Capsall is a name of ancient Anglo-Saxon
origin and comes from the family once having lived at the copstake
or the post on top of the round hill or mound.
Early Origins of the Capsall family
The surname Capsall was first found in Yorkshire
, where they held a family seat
from ancient times.
Early History of the Capsall family
This web page shows only a small excerpt of our Capsall research.Another 449 words (32 lines of text) covering the years 1295, 1301, 1379, 1474, 1500, 1729, 1749, 1791, 1800 and 1790 are included under the topic Early Capsall History in all our PDF Extended History products and printed products wherever possible.
Capsall Spelling Variations
Sound was what guided spelling in the essentially pre-literate Middle Ages, so one person's name was often recorded under several variations during a single lifetime. Also, before the advent of the printing press and the first dictionaries, the English language was not standardized. Therefore, spelling variations
were common, even among the names of the most literate people. Known variations of the Capsall family name include Capstick, Copestake, Copestick, Copstick, Capstack, Coupstak, Coupestack, Copstake, Cowpstake and many more.
Early Notables of the Capsall family (pre 1700)
Another 21 words (2 lines of text) are included under the topic Early Capsall Notables in all our PDF Extended History products and printed products wherever possible.

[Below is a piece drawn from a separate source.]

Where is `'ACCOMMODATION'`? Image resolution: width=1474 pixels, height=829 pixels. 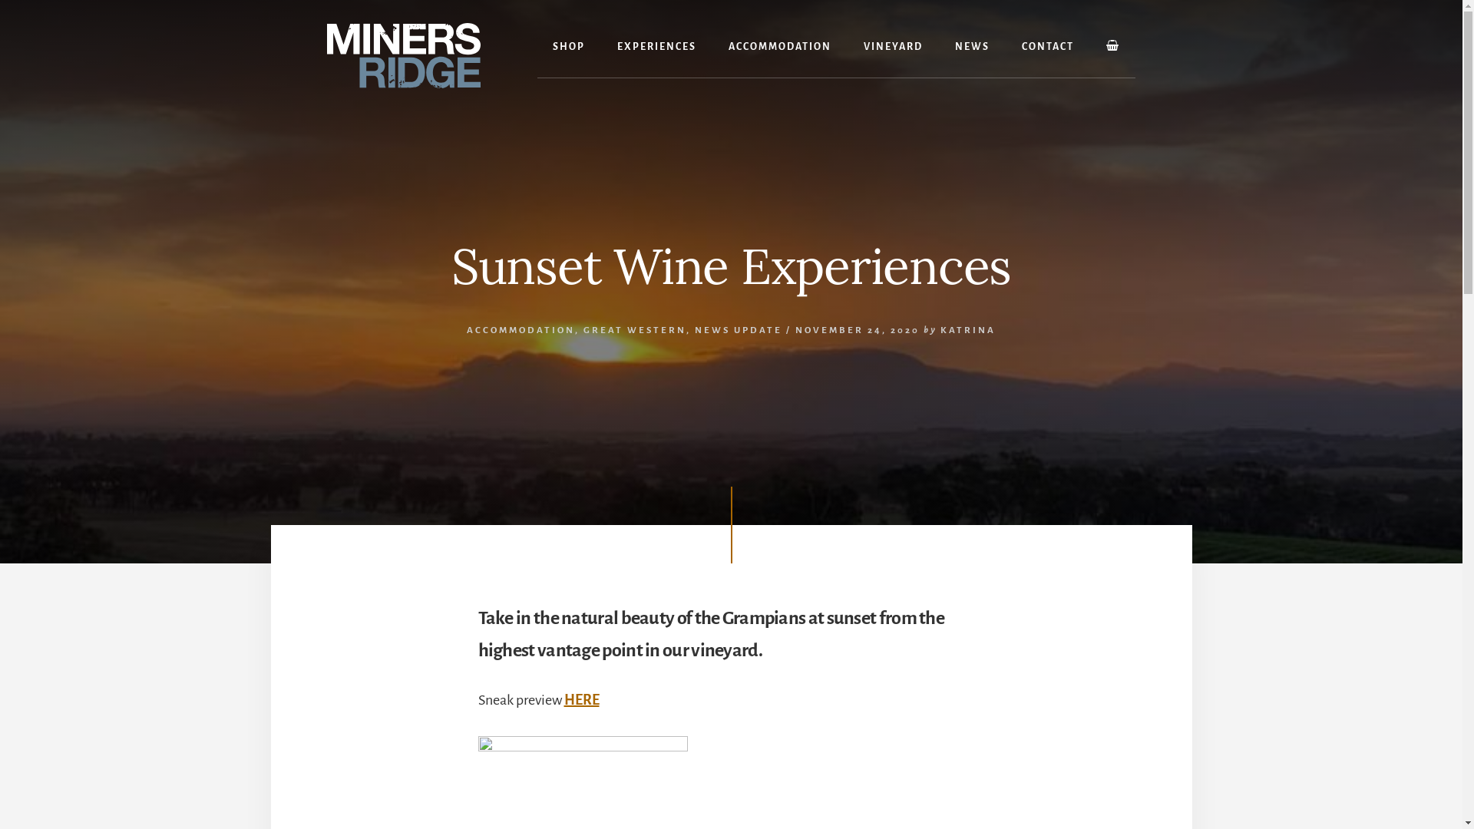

Migration of the Capsall family to the New World and Oceana
For political, religious, and economic reasons, thousands of English families boarded ships for Ireland
, Canada, the America colonies, and many of smaller tropical colonies in the hope of finding better lives abroad. Although the passage on the cramped, dank ships caused many to arrive in the New World diseased and starving, those families that survived the trip often went on to make valuable contributions to those new societies to which they arrived. Early immigrants bearing the Capsall surname or a spelling variation of the name include: Daniel Capstick, a bonded passenger, who arrived in Maryland in 1719; Richard Capstick who arrived in Charles Town, South Carolina in 1719; Jonathan Capstick, who was recorded in London, Ontario, in the census of 1871.